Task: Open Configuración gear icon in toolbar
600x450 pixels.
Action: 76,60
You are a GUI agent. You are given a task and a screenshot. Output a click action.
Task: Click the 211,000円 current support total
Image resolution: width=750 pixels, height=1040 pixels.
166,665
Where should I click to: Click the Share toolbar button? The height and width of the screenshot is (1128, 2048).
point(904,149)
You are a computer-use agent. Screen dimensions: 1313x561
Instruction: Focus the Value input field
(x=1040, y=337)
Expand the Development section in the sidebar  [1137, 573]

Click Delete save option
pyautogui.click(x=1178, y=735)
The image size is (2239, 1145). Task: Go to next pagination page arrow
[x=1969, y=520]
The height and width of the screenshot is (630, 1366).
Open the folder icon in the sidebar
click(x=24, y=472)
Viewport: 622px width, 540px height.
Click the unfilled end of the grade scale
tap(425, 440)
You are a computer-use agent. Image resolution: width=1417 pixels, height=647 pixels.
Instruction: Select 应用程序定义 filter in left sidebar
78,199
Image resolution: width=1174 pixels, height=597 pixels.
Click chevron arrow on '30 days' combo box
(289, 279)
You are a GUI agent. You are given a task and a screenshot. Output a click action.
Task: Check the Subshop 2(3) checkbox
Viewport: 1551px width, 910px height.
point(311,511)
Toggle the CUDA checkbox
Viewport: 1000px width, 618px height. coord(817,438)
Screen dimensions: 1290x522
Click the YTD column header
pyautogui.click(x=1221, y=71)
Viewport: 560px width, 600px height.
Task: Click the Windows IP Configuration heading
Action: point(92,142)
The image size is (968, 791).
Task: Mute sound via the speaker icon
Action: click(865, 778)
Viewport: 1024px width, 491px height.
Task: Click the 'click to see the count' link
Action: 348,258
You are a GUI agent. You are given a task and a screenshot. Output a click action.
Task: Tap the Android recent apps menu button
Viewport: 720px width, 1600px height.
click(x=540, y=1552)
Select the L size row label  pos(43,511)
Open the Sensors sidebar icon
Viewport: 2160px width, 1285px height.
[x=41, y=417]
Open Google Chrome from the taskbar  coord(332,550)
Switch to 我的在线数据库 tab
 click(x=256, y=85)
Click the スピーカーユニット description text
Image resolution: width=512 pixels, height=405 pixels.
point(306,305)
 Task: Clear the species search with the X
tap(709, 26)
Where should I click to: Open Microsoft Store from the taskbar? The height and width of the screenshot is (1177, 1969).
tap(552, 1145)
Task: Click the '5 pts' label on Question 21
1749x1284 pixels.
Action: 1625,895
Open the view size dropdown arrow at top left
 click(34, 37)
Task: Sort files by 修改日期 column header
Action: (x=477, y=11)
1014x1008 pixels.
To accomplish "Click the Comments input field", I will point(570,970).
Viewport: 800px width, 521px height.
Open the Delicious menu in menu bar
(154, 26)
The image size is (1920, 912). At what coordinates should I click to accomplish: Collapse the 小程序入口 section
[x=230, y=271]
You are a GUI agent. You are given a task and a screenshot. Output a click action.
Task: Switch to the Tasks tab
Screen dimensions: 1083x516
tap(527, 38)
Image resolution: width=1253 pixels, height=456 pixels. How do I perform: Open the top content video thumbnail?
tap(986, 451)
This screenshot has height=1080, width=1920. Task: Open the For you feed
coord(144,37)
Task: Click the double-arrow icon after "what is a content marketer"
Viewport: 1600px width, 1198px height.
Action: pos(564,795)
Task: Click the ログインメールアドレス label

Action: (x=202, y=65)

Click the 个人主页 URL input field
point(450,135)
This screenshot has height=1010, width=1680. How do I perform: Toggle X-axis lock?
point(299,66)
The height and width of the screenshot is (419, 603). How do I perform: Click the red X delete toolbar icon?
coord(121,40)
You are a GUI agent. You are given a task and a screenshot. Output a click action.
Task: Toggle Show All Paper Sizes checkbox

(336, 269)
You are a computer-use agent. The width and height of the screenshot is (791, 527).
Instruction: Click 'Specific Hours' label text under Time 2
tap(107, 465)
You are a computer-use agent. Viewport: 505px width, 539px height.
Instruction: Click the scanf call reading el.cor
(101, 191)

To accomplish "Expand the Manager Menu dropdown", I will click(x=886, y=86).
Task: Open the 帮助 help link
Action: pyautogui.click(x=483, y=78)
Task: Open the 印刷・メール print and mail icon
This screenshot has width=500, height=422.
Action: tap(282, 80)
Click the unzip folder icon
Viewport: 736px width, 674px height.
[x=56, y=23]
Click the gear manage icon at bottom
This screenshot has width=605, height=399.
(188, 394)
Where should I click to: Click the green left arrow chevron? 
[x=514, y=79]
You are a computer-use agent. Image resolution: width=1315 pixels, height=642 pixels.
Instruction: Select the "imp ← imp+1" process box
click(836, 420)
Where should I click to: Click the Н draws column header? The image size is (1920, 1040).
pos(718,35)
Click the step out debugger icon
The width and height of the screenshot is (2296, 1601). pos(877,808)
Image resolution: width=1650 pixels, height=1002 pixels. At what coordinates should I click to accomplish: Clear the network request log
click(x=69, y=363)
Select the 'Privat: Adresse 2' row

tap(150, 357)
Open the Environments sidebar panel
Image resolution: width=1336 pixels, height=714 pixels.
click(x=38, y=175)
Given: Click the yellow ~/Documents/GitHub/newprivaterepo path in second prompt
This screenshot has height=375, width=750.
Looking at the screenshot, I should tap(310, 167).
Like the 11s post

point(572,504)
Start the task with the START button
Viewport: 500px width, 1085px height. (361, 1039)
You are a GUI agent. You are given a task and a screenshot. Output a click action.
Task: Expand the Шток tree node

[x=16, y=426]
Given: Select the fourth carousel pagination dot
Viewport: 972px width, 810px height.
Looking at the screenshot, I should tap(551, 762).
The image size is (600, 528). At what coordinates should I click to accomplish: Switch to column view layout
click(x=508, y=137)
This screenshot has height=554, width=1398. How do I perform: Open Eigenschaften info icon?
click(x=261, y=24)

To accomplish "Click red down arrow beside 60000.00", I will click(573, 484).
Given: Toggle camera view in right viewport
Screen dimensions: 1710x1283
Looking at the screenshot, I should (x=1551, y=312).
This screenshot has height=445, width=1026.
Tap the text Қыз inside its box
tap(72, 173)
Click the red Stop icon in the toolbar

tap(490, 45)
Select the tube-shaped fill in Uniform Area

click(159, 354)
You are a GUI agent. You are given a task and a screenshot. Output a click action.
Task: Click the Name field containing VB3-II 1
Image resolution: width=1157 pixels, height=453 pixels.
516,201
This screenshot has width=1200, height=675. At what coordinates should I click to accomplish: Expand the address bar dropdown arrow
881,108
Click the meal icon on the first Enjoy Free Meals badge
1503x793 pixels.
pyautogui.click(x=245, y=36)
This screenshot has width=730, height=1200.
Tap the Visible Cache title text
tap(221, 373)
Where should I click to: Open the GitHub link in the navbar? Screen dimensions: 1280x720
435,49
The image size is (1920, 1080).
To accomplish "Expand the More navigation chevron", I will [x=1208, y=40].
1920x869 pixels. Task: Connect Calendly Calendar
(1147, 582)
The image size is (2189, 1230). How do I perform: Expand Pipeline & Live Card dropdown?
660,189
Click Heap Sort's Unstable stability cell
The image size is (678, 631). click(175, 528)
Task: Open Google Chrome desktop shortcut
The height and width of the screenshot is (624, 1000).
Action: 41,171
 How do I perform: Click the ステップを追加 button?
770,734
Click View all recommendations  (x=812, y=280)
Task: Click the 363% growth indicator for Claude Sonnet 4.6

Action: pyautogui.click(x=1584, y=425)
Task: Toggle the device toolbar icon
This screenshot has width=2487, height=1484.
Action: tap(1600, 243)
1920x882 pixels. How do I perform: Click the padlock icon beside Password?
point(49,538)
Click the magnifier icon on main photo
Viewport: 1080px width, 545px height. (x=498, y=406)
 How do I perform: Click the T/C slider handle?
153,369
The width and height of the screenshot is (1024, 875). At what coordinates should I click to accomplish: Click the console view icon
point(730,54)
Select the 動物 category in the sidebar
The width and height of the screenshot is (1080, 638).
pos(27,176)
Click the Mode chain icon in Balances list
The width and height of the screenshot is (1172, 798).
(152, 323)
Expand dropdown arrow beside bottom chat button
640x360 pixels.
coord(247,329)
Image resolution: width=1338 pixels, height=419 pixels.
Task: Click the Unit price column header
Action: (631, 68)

┄┄┄┄┄┄┄┄┄┄┄┄┄┄┄┄┄┄┄┄

→ Problem requirements: Copy the items from the line with "1920x882 pixels. How" through the end of the items, both ends included, keeping every line exactly the same.

→ Expected answer:
1920x882 pixels. How do I perform: Click the padlock icon beside Password?
point(49,538)
Click the magnifier icon on main photo
Viewport: 1080px width, 545px height. (x=498, y=406)
 How do I perform: Click the T/C slider handle?
153,369
The width and height of the screenshot is (1024, 875). At what coordinates should I click to accomplish: Click the console view icon
point(730,54)
Select the 動物 category in the sidebar
The width and height of the screenshot is (1080, 638).
pos(27,176)
Click the Mode chain icon in Balances list
The width and height of the screenshot is (1172, 798).
(152, 323)
Expand dropdown arrow beside bottom chat button
640x360 pixels.
coord(247,329)
Image resolution: width=1338 pixels, height=419 pixels.
Task: Click the Unit price column header
Action: (631, 68)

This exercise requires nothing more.